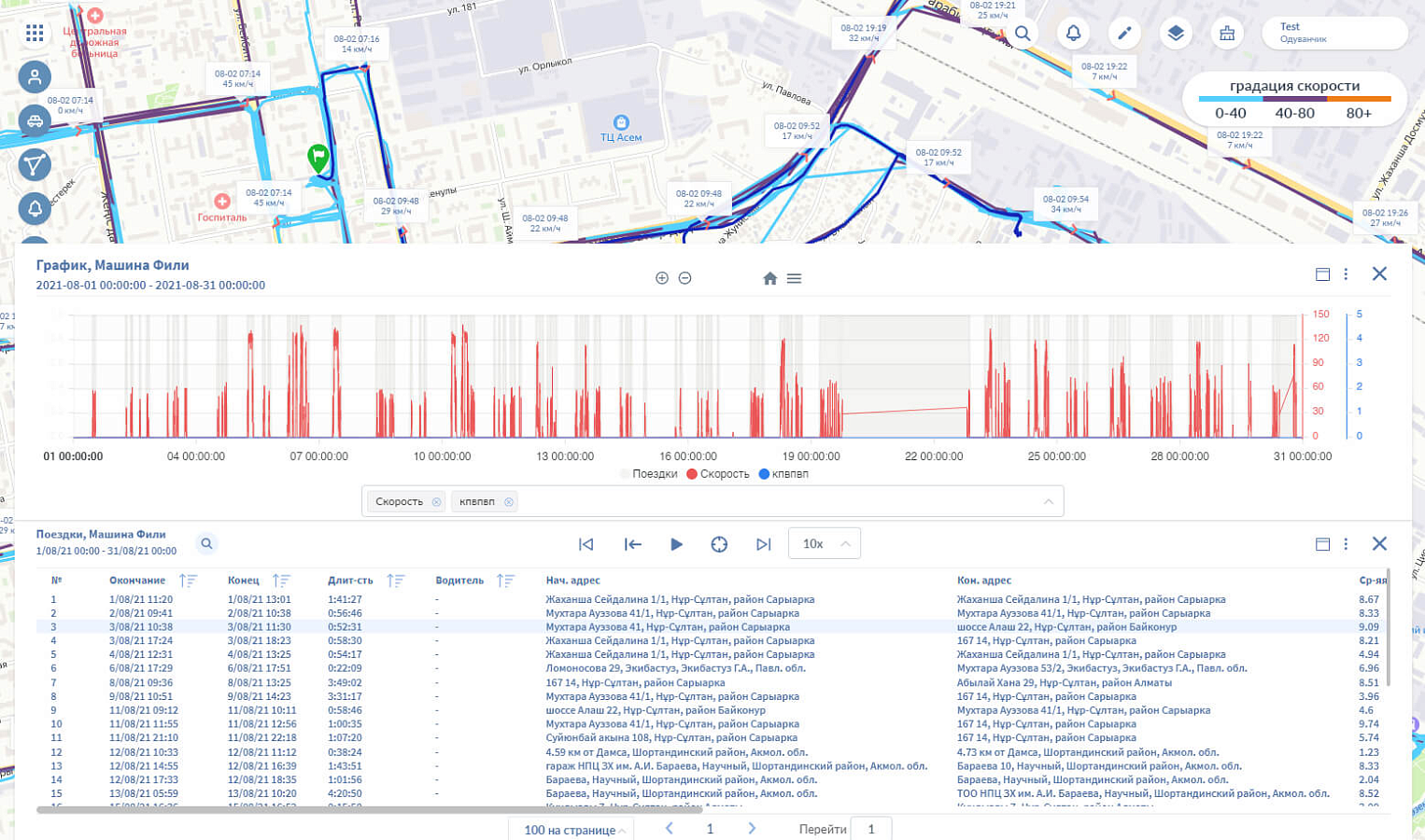Screen dimensions: 1425x840
Task: Open the map layers icon
Action: point(1176,34)
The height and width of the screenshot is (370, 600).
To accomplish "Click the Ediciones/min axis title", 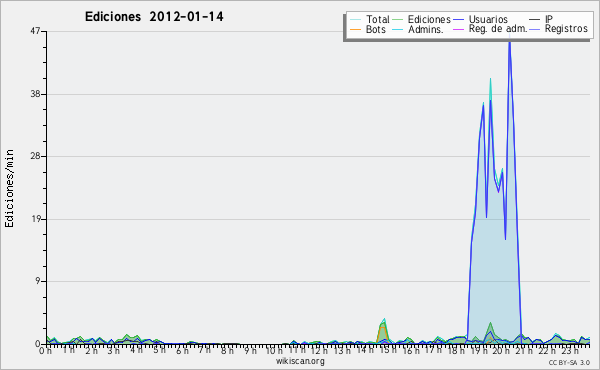I will pyautogui.click(x=9, y=188).
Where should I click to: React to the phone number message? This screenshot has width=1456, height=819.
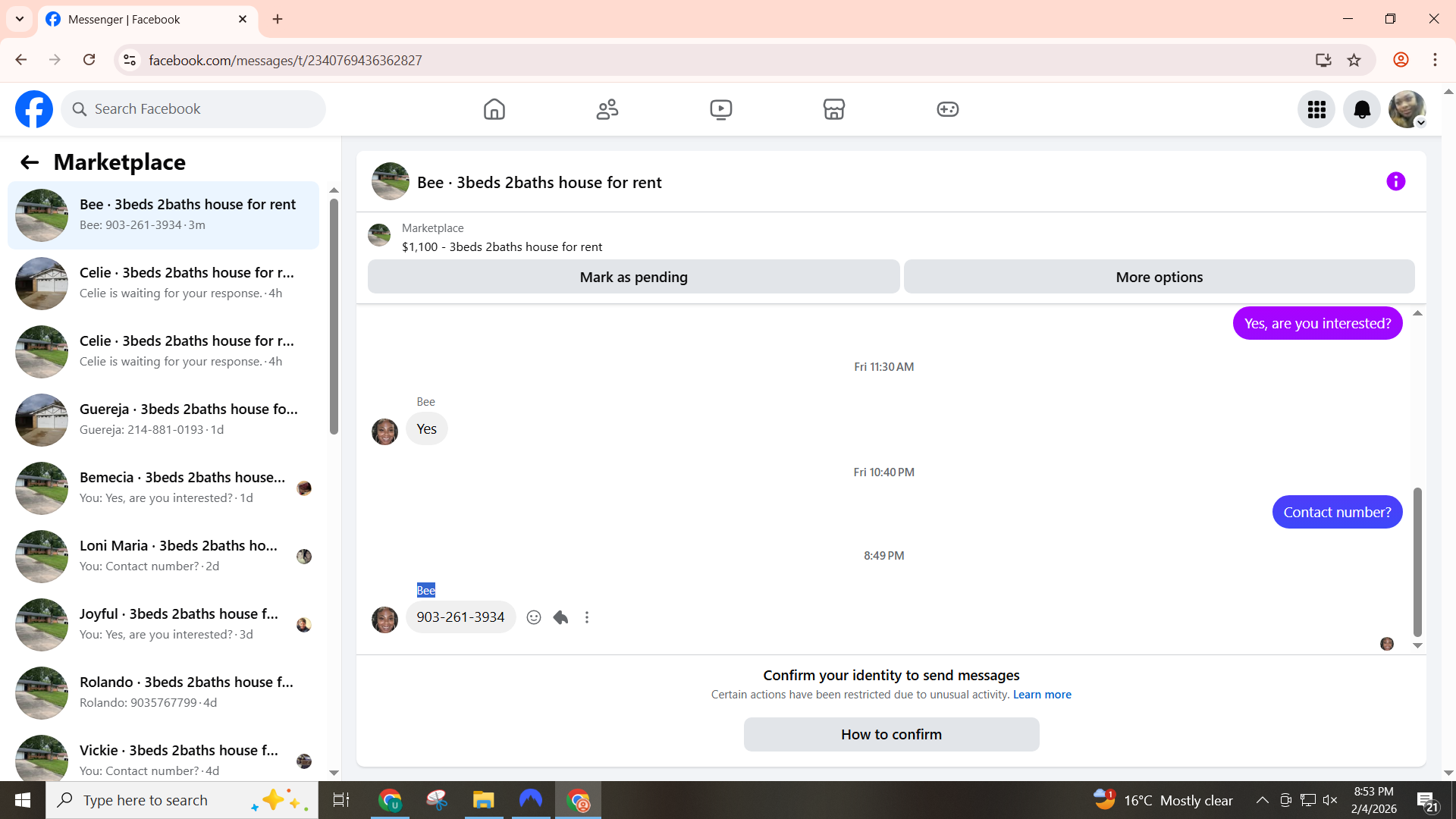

Required work =
Pull out every line of the records above that contains the word "height", and copy each one in full.

The answer =
The height and width of the screenshot is (370, 600).
Where should I click to: React to the phone number message? This screenshot has width=1456, height=819.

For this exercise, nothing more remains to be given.